In case of two beautiful ladies Bond comes across on his perilous quest, all I can say is that 1) Monica Bellucci is still sexy and graceful although she recently had her 51st birthday and 2) Léa Seydoux looks fabulous with a glassy clinic located right on the top of a snowy mountain in the Alps, which may remind you of that insidious facility in “On Her Majesty’s Secret Service” (1969). While she appears only in a couple of scenes, Bellucci holds her own place with an exceptionally neat exit many of Bond’s girls did not get before, and Seydoux brings some feisty spirit into her role, though I began to miss her lethal operator in “Mission: Impossible – Ghost Protocol” (2011).

The screenplay by John Logan, Neal Purvis, Robert Wade, and Jez Butterworth aims higher as Waltz’s character is revealed to be connected with Bond’s life more than expected a la “Scream 3” (2000), but it frequently trudges during the second act. It tries too hard as bringing the three previous Bond films into the plot as approaching to its climax part, and I merely observed its ‘surprises’ rather than enjoyed them.

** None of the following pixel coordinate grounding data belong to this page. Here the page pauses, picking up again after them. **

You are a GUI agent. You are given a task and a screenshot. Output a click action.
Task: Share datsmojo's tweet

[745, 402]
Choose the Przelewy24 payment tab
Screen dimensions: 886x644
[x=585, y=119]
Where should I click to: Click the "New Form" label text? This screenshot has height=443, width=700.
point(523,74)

spectre04Fortunately, the director Sam Mendes, who did an excellent job in “Skyfall”, keeps things rolling along with Bond. While they are not as impactful as the aforementioned opening sequence, the other action sequences are skillfully handled with enough thrill and excitement, and the various locations visited by Bond are gorgeously presented on the screen thank to the cinematographer Hoyte van Hoytema. While the title song “Writing’s on the Wall” by Sam Smith and Jimmy Napes is forgettable to say the least, Thomas Newman’s score is effective as occasionally playing Monty Norman’s famous theme with gusto.

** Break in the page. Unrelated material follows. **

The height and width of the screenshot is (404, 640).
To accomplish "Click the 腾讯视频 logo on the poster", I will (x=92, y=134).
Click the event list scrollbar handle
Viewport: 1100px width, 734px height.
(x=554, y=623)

And Daniel Craig is dependable as usual. In his first Bond film “Casino Royale”, Craig showed us surprisingly vulnerable human sides of his character amidst gritty physical actions, and that was the superb beginning of a major change the franchise has been going through during recent years. While “Quantum of Solace” was a bland disappointment, “Skyfall” let Craig show more feelings behind his character’s tough exterior, and its finale was one of a few genuinely poignant moments in the franchise. According to recent news articles, Craig seems to be not very sure about whether he will appear in another Bond film, but, considering what he has so far achieved in his four Bond films, it is probably a right time for him to make an exit and move onto other interesting things to do.

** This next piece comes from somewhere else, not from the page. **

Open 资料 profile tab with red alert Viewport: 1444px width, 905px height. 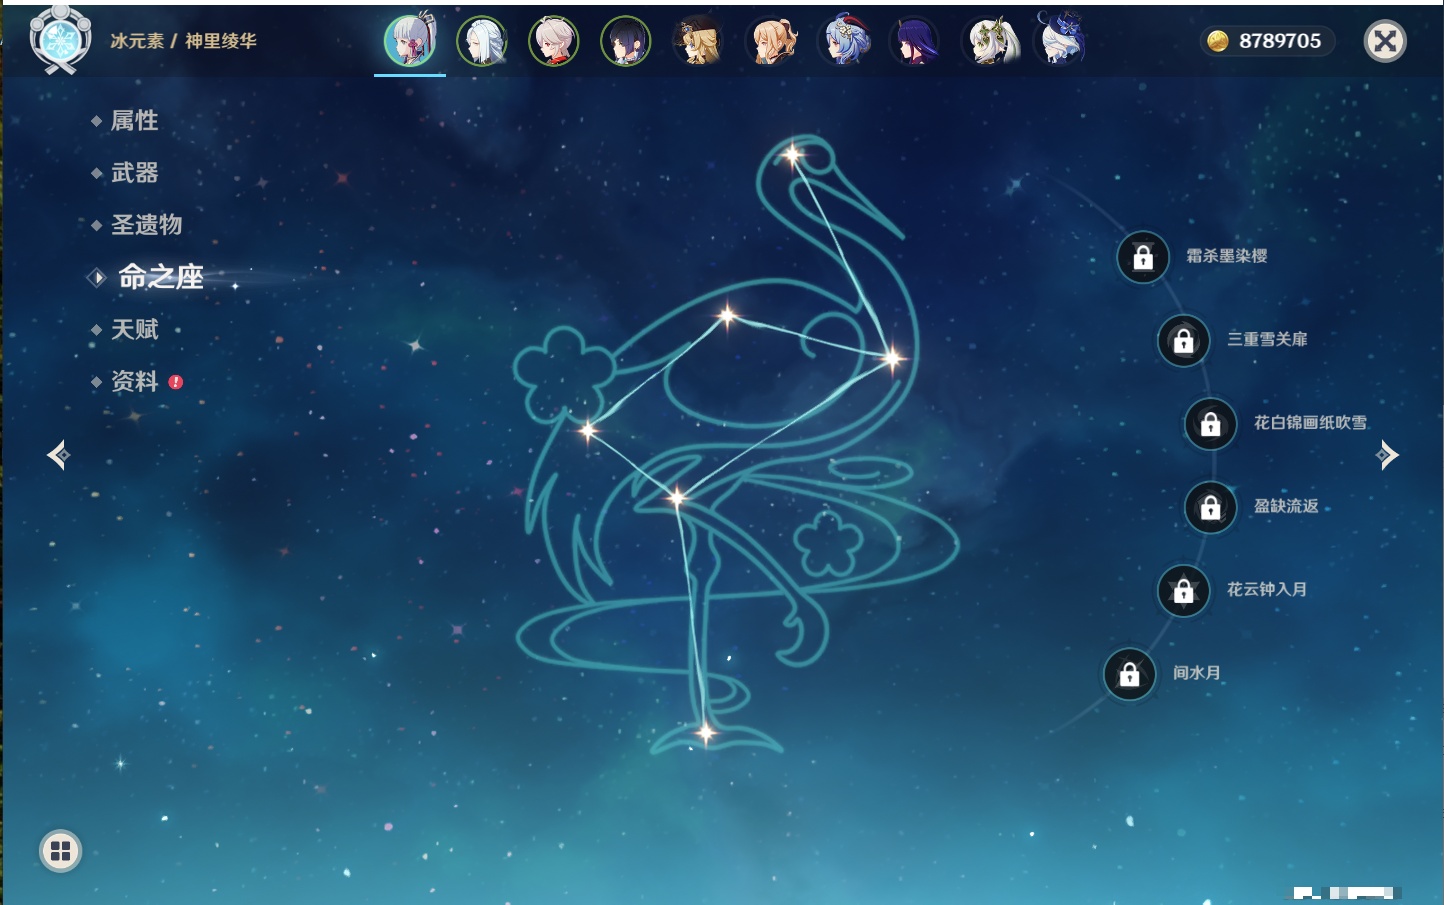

Although it is not as good as “Casino Royale” and “Skyfall”, “Spectre” is not as lackluster as “Quantum of Solace”, and it does as much as it can do with its problematic story. Seriously, I have no idea on how long the James Bond series will go on, but James Bond will surely return as promised at the very end of the end credits, and we will probably be entertained again by his next adventure.